For Malaysian citizens, the implications are considerable. Growing engagement with digital platforms and e-commerce has created unprecedented exposure to online fraud. Scams targeting investment platforms, cryptocurrency schemes, and sophisticated phishing attacks have inflicted serious financial damage across the population. Students, elderly individuals, and professionals have all fallen victim to increasingly sophisticated digital crimes. The current legal framework, while addressing prosecution, offers little solace to those who have already lost substantial sums. A victim protection system that enables fund recovery or provides alternative compensation mechanisms would represent tangible progress in this space.

The potential implementation of bank refund schemes carries particular significance for Malaysia's financial sector and consumer confidence in digital banking. As Malaysia pushes toward greater financial digitalization and cashless transactions, consumer trust in the security of online transactions becomes essential infrastructure.

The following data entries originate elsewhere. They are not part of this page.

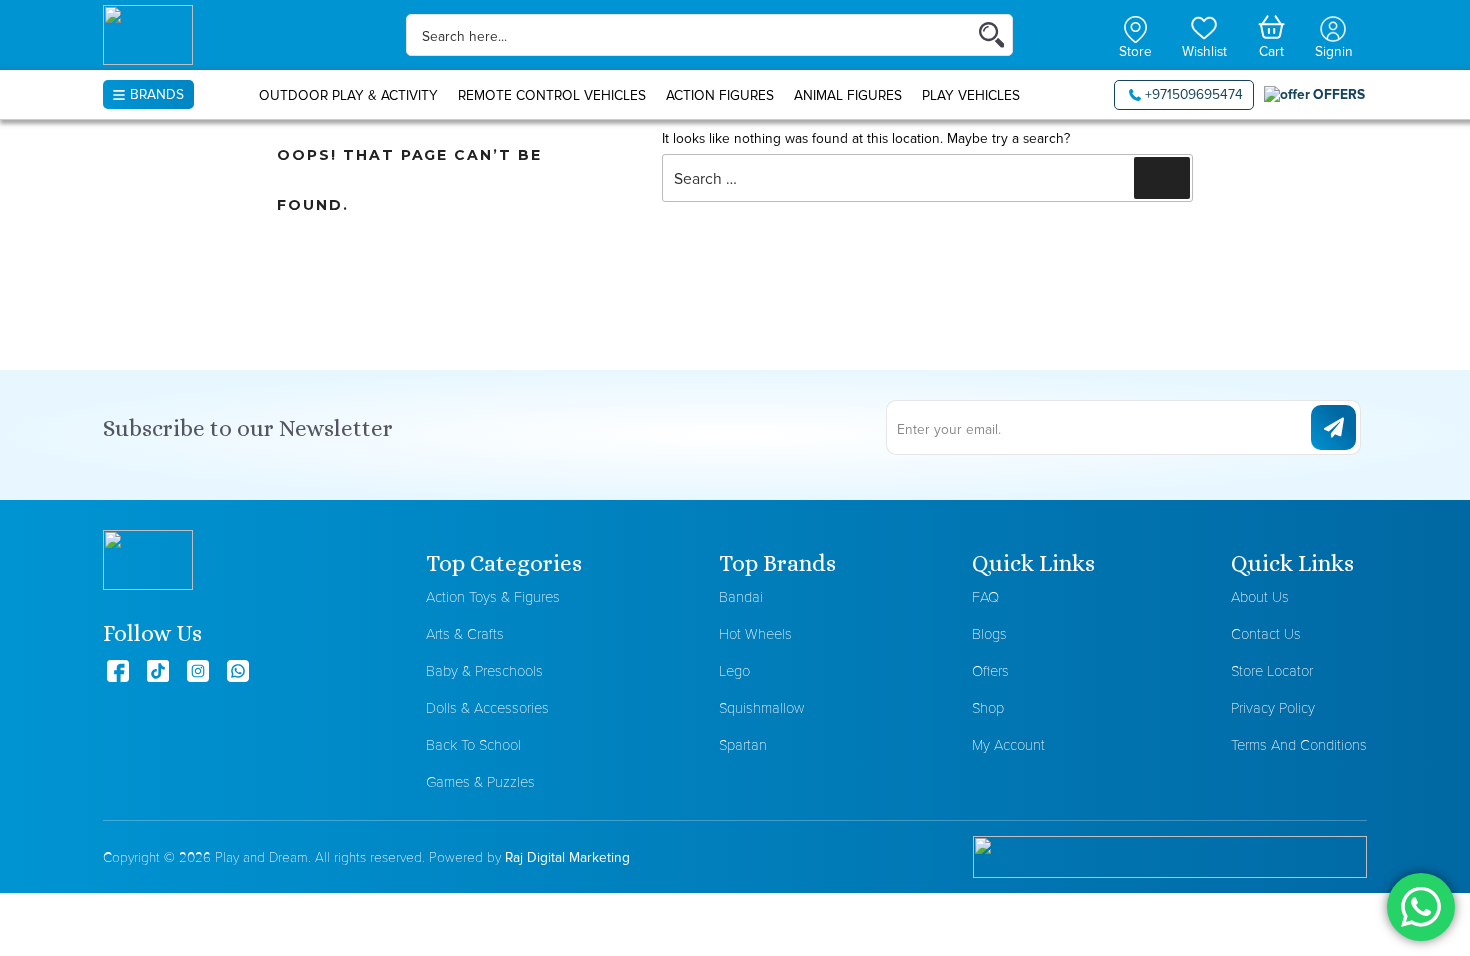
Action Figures (720, 95)
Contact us (1266, 633)
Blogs (989, 633)
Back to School (473, 744)
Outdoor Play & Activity (348, 95)
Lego (734, 670)
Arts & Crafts (465, 633)
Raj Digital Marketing (567, 857)
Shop (988, 707)
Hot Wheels (755, 633)
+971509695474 (1194, 94)
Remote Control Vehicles (552, 95)
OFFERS (1339, 94)
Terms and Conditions (1299, 744)
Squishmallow (761, 707)
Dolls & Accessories (487, 707)
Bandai (741, 596)
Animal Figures (848, 95)
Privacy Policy (1273, 707)
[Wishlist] (1204, 26)
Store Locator (1272, 670)
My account (1008, 744)
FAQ (985, 596)
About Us (1260, 596)
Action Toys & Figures (493, 596)
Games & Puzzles (480, 781)
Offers (990, 670)
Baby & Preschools (484, 670)
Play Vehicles (971, 95)
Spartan (743, 744)
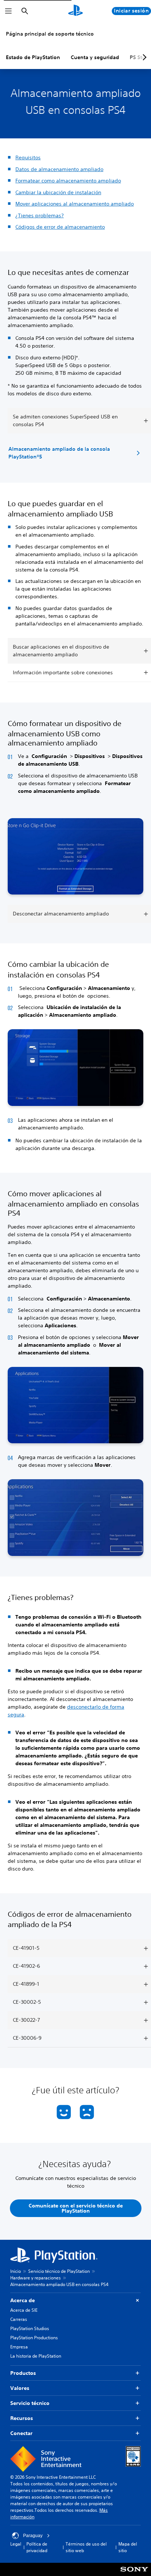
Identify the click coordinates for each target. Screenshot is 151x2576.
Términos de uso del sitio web (86, 2547)
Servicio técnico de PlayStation (59, 2271)
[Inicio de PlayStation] (75, 11)
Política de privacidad (36, 2547)
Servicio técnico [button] (29, 2403)
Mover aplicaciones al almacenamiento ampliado (74, 203)
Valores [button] (19, 2388)
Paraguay (33, 2535)
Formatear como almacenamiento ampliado (68, 180)
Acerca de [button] (22, 2300)
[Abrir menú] (8, 11)
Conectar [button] (21, 2433)
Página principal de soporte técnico (50, 33)
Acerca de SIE (23, 2310)
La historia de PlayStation (35, 2356)
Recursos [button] (21, 2418)
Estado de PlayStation (33, 57)
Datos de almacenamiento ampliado (59, 169)
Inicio (15, 2271)
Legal (15, 2544)
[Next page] (143, 57)
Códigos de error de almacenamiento (60, 227)
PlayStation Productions (34, 2337)
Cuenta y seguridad (95, 57)
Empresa (19, 2347)
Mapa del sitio (127, 2547)
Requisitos (28, 157)
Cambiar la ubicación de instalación (58, 192)
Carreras (18, 2319)
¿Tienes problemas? (39, 215)
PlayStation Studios (29, 2328)
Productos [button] (23, 2373)
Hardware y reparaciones (35, 2278)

If banks can be held liable for failing to detect or prevent fraudulent transactions, they have greater incentive to invest in sophisticated fraud detection systems and customer verification protocols. This alignment of institutional interests with consumer protection creates a virtuous cycle where security improvements benefit both banks and customers.

Regionally, Malaysia's initiative reflects broader Southeast Asian concern about the rising tide of cybercrime. Singapore, Thailand, Indonesia, and other regional neighbors face similar pressures from organized cybercriminal networks operating across borders. A more robust Malaysian framework could potentially inform regional cooperation on victim protection standards and penalty harmonization. The study's findings may contribute to regional dialogue on establishing minimum standards for cybercrime victim protection, much as ASEAN has developed frameworks in other areas of shared concern.

Azalina's framing of the study as examining both victim protection and offender deterrence demonstrates recognition that an effective cybercrime response requires multifaceted action. Strengthening consequences for offenders without supporting victims leaves communities vulnerable, while supporting victims without adequately deterring offenders fails to address the root problem. The government's holistic approach, therefore, represents a more sophisticated understanding of what comprehensive cybercrime policy requires than has historically characterized Malaysian law enforcement responses.